La sua particolarità? Essere abbarbicata a uno sperone di roccia dal fascino incredibile e dalla forma ‘estrosa’, romboidale, grazie al lavorio geologico della natura sul calcare-arenaceo di cui è costituito, con altezze maggiori nella parte sudorientale e minori degradanti verso quella occidentale. Che questo geologico look sia così curioso dipende anche dal fatto che tutto intorno ci sono rocce argillose e detriti di falda, più facilmente erodibili dagli agenti atmosferici. Ci sono pure calanchi, versanti scoscesi che regalano al paesaggio un ulteriore malìa. Complessivamente, si tratta di un ambiente fragile dal punto di vista geologico e in continua evoluzione, fra crolli e trasformazione varie, come il cedimento che nel XVII secolo modificò il borgo sul versante orientale, impedendone per sempre l’accesso.

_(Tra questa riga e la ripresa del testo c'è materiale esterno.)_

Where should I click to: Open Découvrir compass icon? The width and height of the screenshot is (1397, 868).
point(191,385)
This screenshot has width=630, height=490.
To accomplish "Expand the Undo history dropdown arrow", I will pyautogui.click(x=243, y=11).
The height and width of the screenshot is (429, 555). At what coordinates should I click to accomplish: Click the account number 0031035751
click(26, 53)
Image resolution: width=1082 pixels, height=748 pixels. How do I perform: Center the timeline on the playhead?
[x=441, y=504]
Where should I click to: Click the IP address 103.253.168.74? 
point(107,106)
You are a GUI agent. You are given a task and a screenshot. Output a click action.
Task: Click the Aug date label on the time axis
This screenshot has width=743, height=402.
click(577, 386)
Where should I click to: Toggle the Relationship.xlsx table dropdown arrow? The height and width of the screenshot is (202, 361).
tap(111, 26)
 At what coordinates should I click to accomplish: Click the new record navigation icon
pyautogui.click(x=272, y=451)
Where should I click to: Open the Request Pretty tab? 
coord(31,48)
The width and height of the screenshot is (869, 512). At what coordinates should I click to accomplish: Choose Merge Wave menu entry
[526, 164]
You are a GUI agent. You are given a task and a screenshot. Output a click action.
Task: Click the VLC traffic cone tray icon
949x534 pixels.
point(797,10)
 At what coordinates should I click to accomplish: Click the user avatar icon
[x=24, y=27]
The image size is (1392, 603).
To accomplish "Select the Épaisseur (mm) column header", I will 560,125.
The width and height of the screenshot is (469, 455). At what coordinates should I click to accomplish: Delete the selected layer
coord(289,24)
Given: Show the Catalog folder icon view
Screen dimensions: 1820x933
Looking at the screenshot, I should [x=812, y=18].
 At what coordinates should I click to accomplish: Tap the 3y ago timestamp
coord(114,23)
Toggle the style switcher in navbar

La rocca di San Leo, 639 metri di altezza, nel punto più alto ha il suo celebre castello-fortezza, il Forte di San Leo. Anche per quanto riguarda la sua storia, San Leo si lega alla complicata geologia di questa zona d’Italia. La rocca, splendido risultato delle grandi forze naturali ancora in atto, ne ha fatto un luogo ideale, già dagli uomini preistorici, per essere una fortezza, inaccessibile a tanti, ma anche luogo dove stare al sicuro, in alto, vicino agli dei! Tanto è vero che i Romani, quando arrivano qui, costruiscono sì un loro centro ma non fortificazioni, perché già la natura l’aveva fatto, rendendola inaccessibile da qualunque lato. Notizie certe si hanno attorno al III secolo, quando giunge qui dalla Dalmazia, Leone che diffonde il cristianesimo e diventa il primo vescovo di Montefeltro.

Secondo la tradizione, proprio Leone, anche abile intagliatore di pietre oltre che uomo di fede, costruisce la Pieve, dedicata al culto orientale della Dormitio Virginis. San Leo è nominata vera e propria città nel VII secolo e il suo primo vescovo è eletto nell’anno 828. Un periodo attorno al quale si edifica la Cattedrale, consacrata al Santo Leone. Nei secoli successivi, qualche ammodernamento in stile romanico-lombardo, con la realizzazione attorno al 1100 di una torre campanaria. Sorgono poi altri edifici, attorno al nucleo urbano originario, e la famiglia dei Montefeltro stabilitasi qua, arricchisce la civitas Sanctis Leonis (da qui il nome attuale) di tante strutture, come il Palazzo Vescovile e la residenza dei Canonici.

Con il Rinascimento, numerose le trasformazioni del centro medievale. Pure il mastio-forte-fortezza risalente a questa epoca, viene ridisegnato nel 1479, con un nuovo design in grado di garantire una difesa efficace da qualsiasi direzione. Numerose le battaglie che lo vedono protagonista fino a che, sotto lo Stato della Chiesa, diventa carcere, con tante migliorie nel 1788, sotto la gestione di Giuseppe Valadier, per impedirne il degrado (e rimasto tale fino al 1906). Migliorie che lo ‘accompagnano’ dall’Unità d’Italia ai giorni nostri.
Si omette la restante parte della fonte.